__Exercise details__.
Apart from the pictures, every part of the records below gets retyped exactly.

__Information__.

-------

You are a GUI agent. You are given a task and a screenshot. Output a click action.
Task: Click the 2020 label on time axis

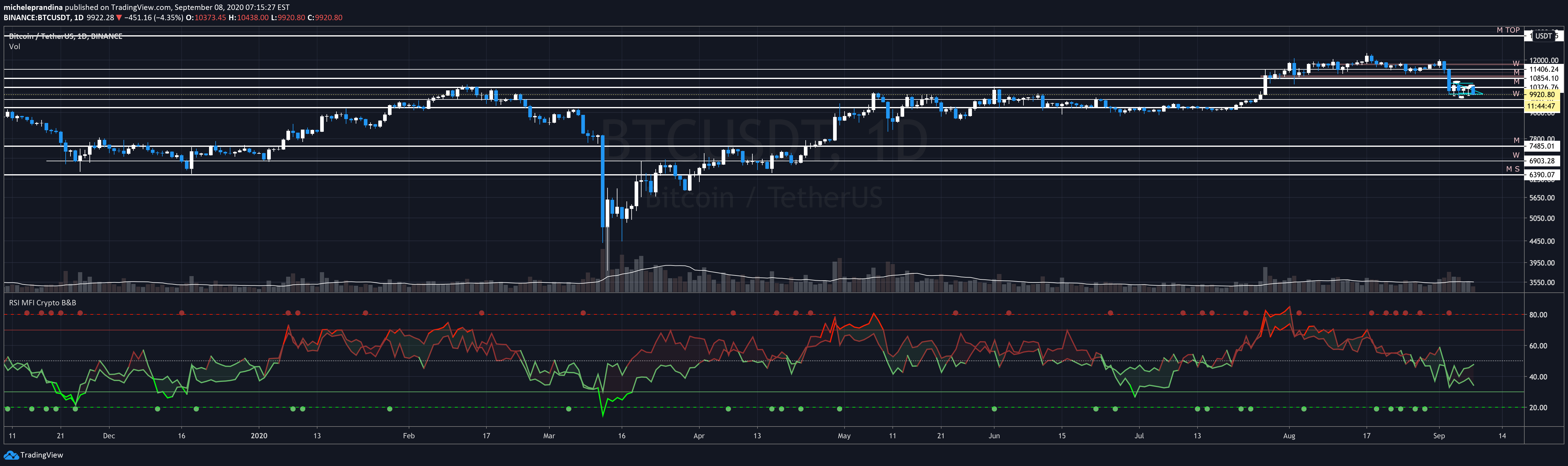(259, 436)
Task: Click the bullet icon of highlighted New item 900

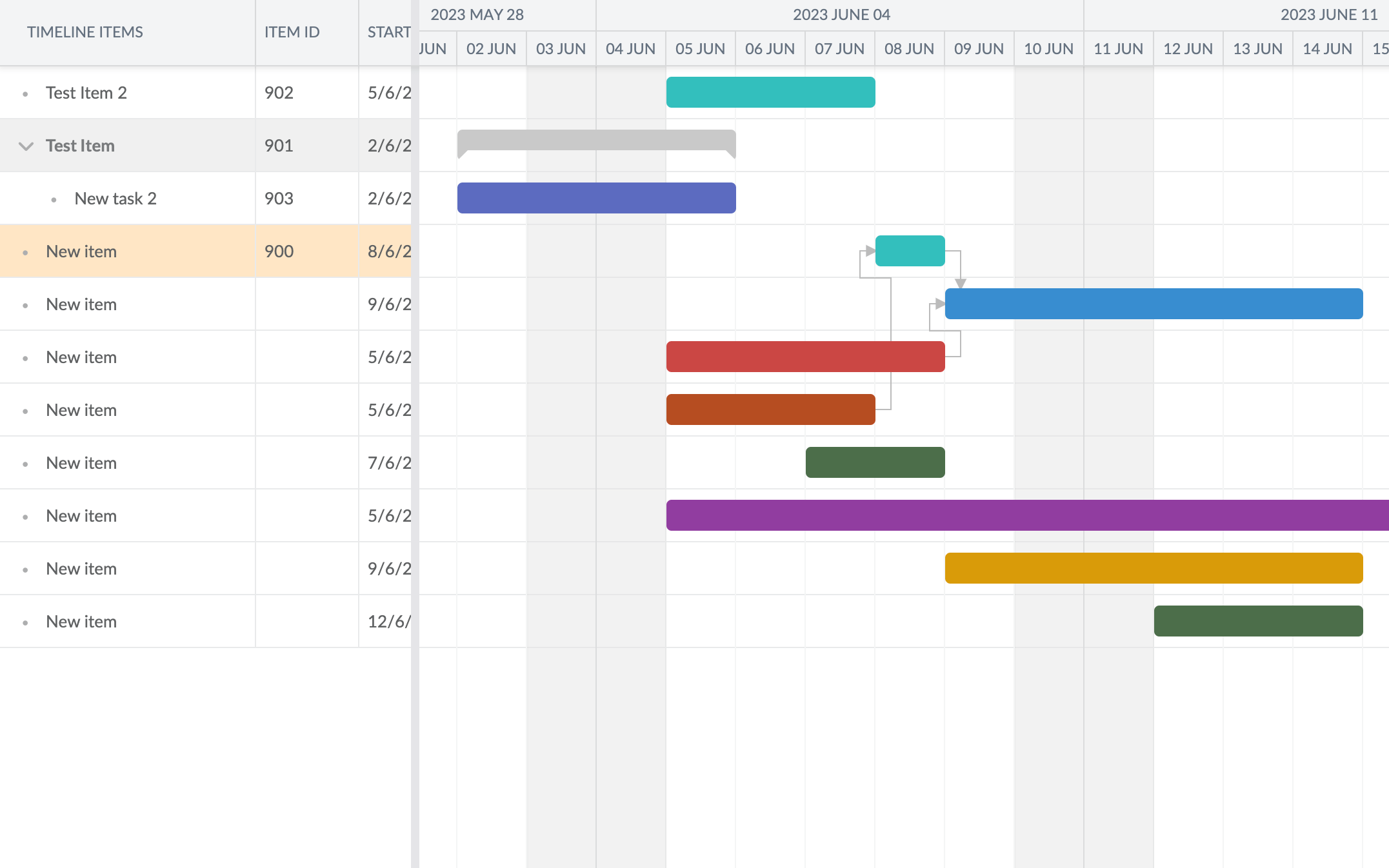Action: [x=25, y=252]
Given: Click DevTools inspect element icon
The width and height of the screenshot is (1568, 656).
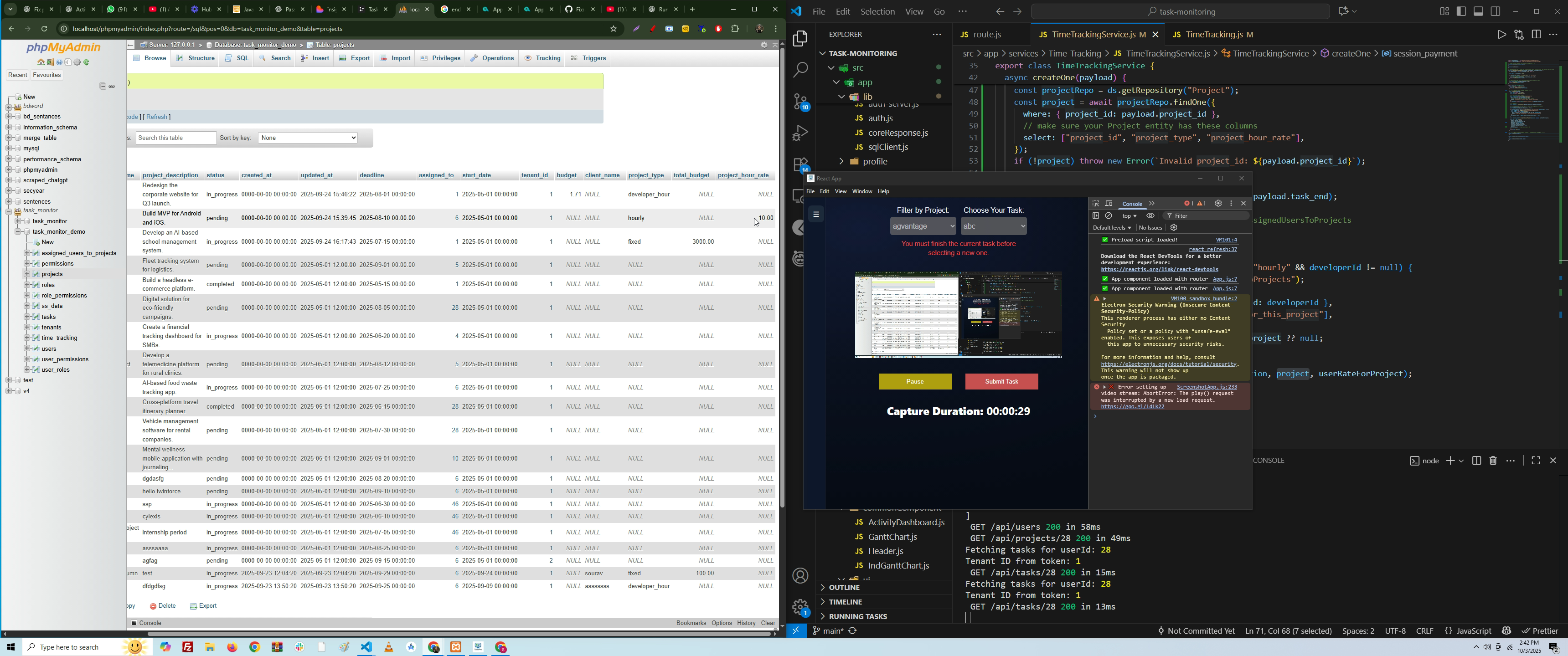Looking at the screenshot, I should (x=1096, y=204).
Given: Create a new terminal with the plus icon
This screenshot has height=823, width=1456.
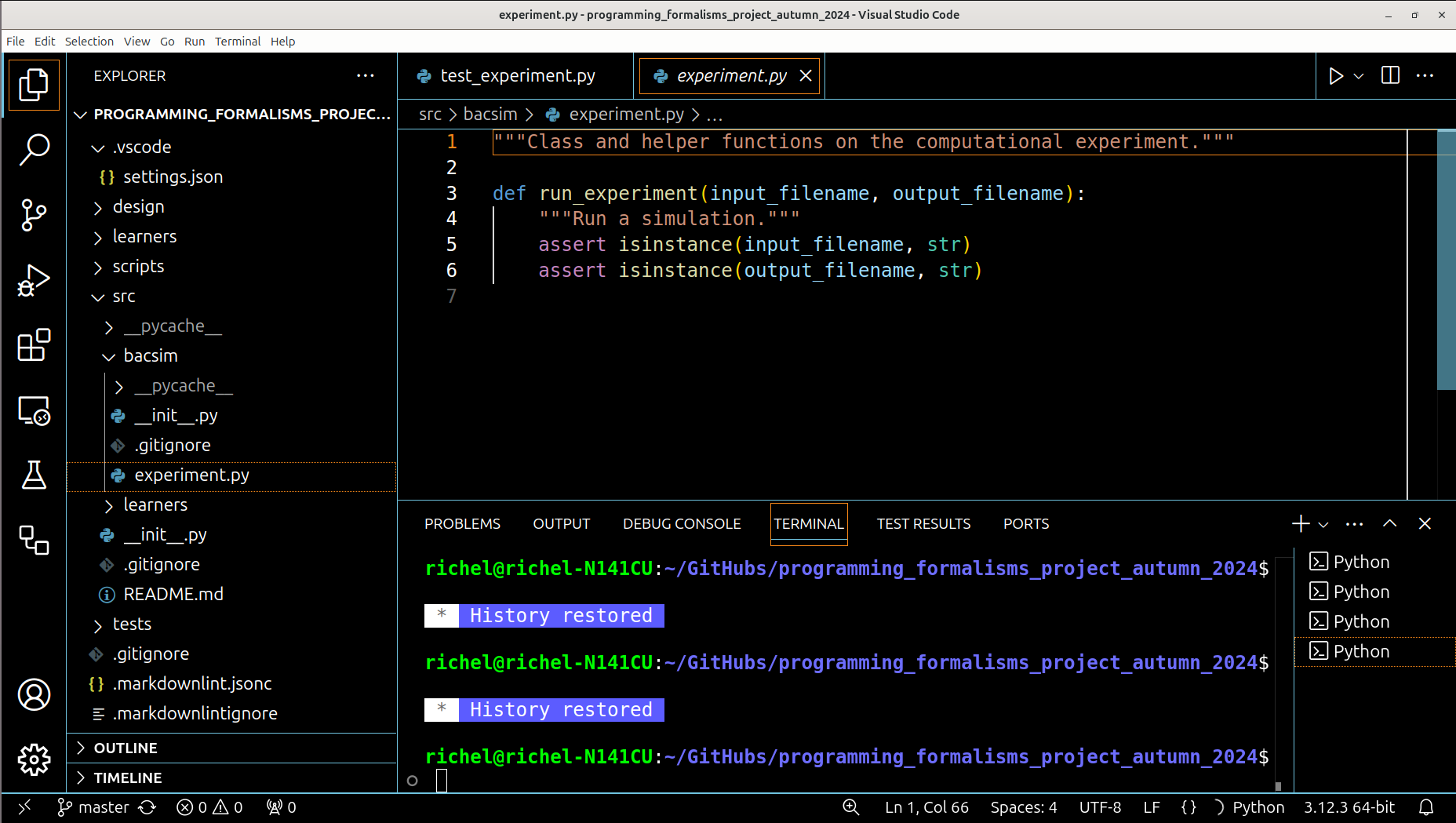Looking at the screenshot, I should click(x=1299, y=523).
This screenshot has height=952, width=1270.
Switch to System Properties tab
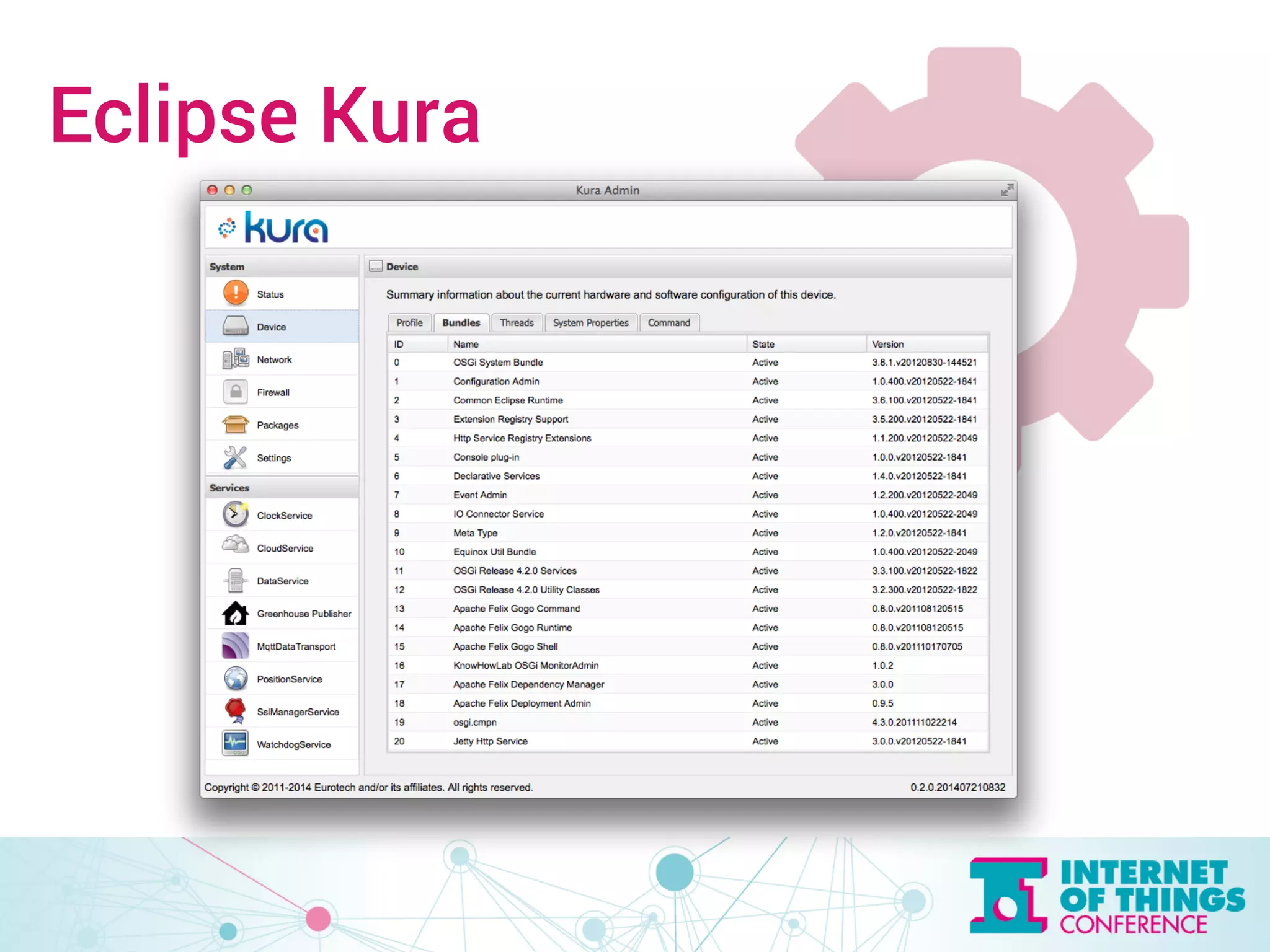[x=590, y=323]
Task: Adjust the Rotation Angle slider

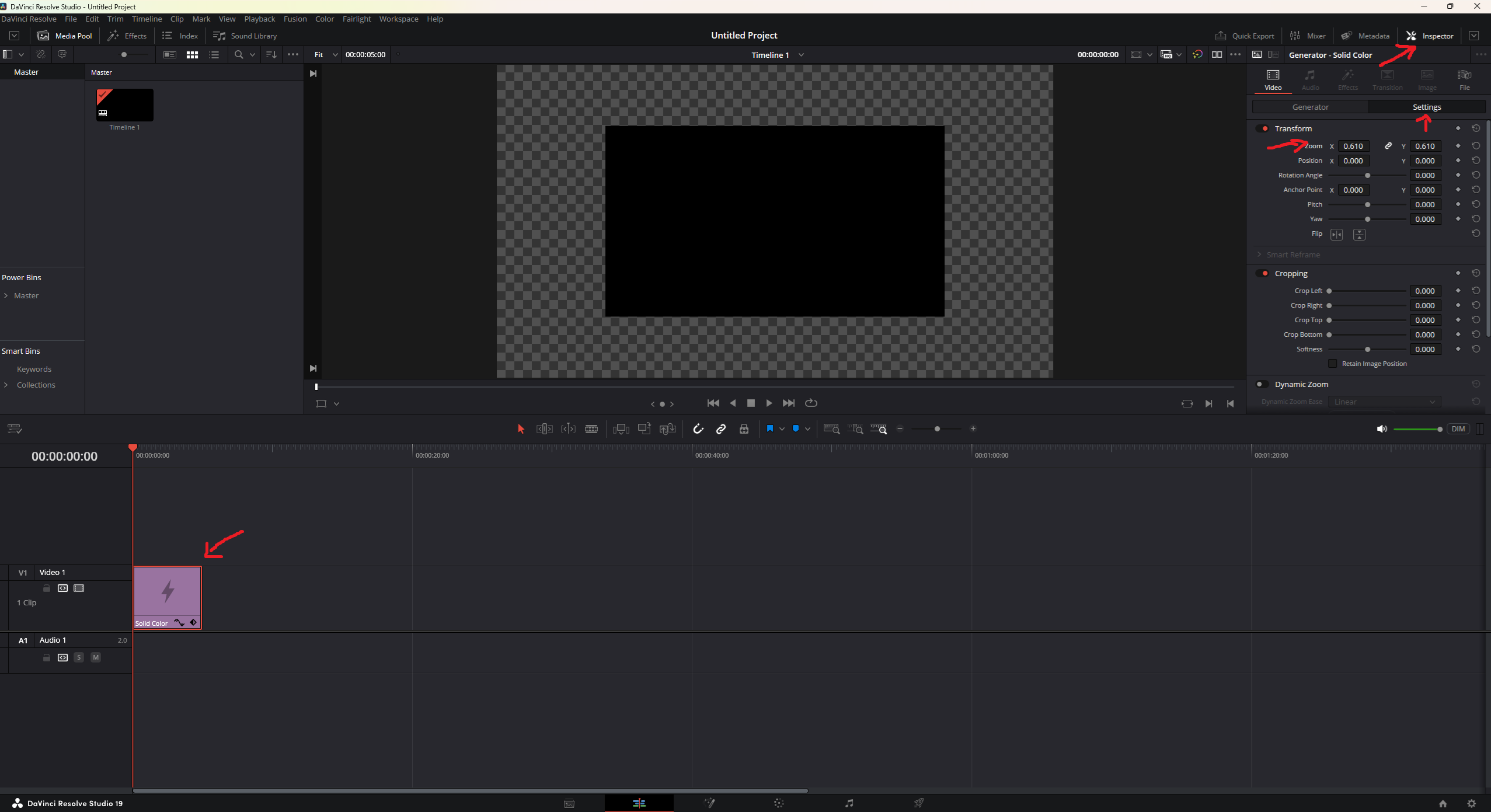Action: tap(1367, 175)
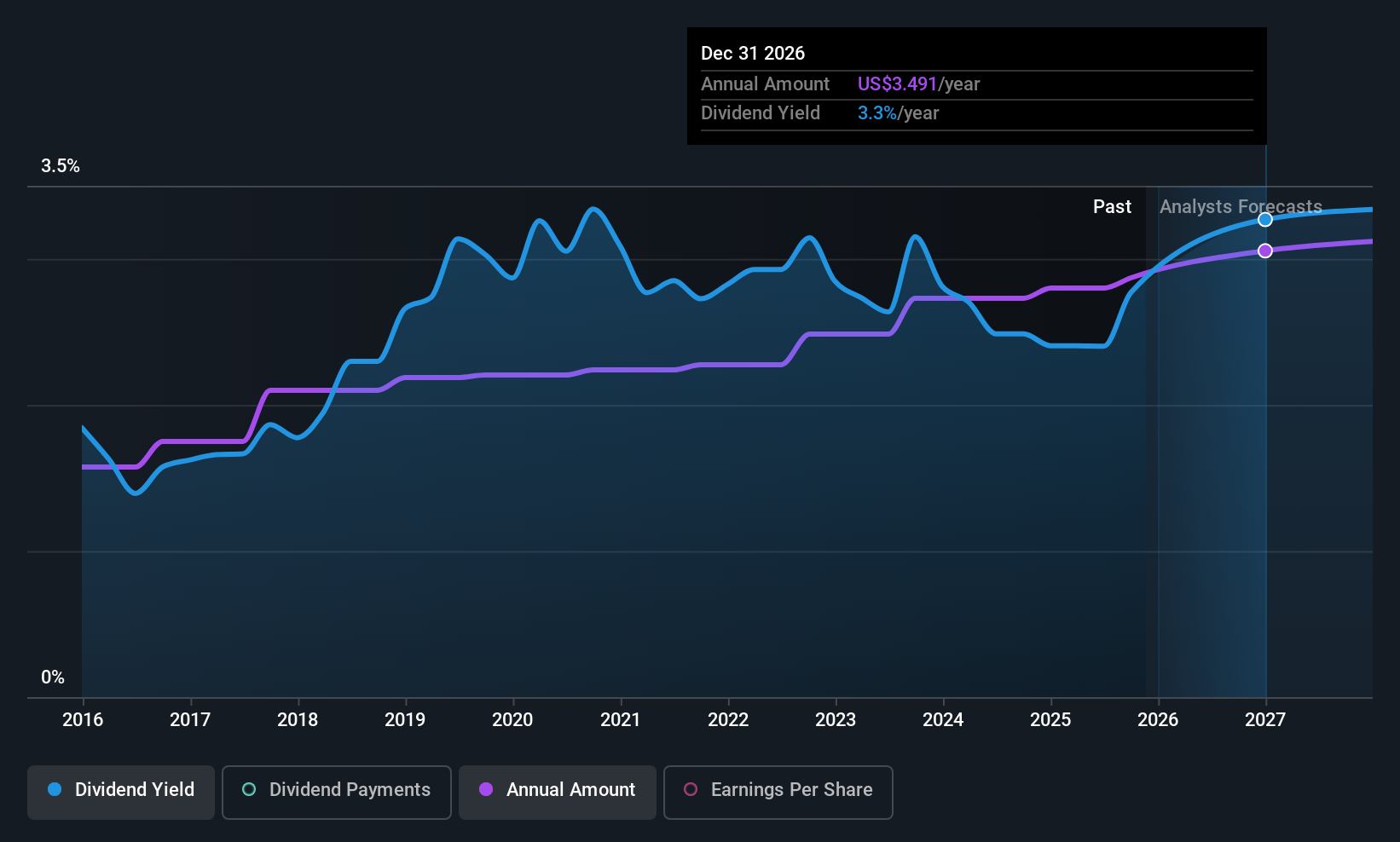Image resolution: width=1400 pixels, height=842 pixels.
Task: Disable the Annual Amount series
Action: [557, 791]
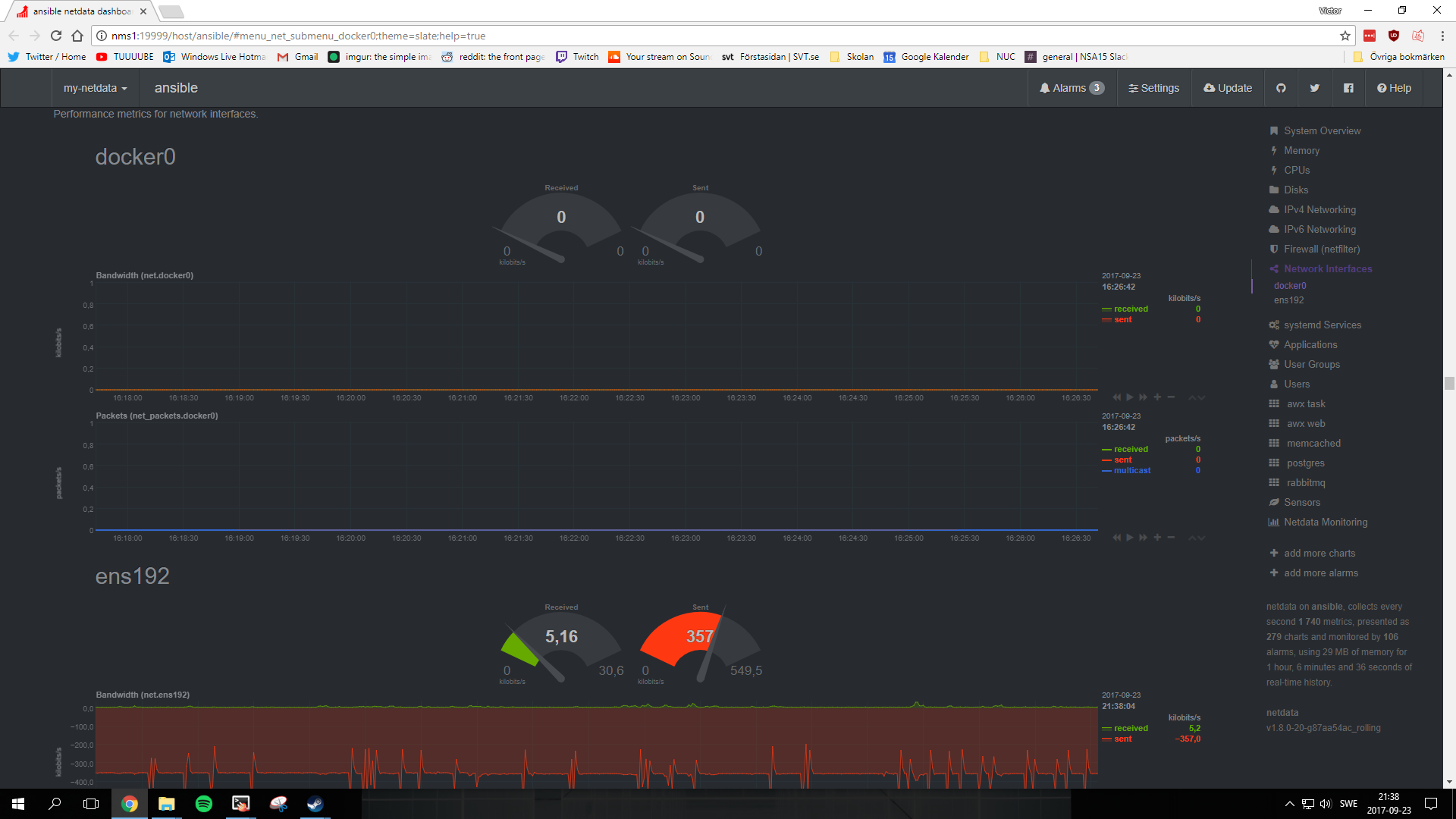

-------

__Answer section__.
You are a GUI agent. You are given a task and a screenshot. Output a click action.
Task: Click the 2020 label on time axis

(259, 436)
Task: Click the bullet icon of highlighted New item 900

Action: [x=25, y=252]
Given: Click DevTools inspect element icon
The width and height of the screenshot is (1568, 656).
Looking at the screenshot, I should (x=1096, y=204).
Given: Create a new terminal with the plus icon
This screenshot has height=823, width=1456.
Looking at the screenshot, I should click(x=1299, y=523).
This screenshot has height=952, width=1270.
Switch to System Properties tab
[x=590, y=323]
Task: Adjust the Rotation Angle slider

Action: tap(1367, 175)
Image resolution: width=1400 pixels, height=842 pixels.
Task: Disable the Annual Amount series
Action: [557, 791]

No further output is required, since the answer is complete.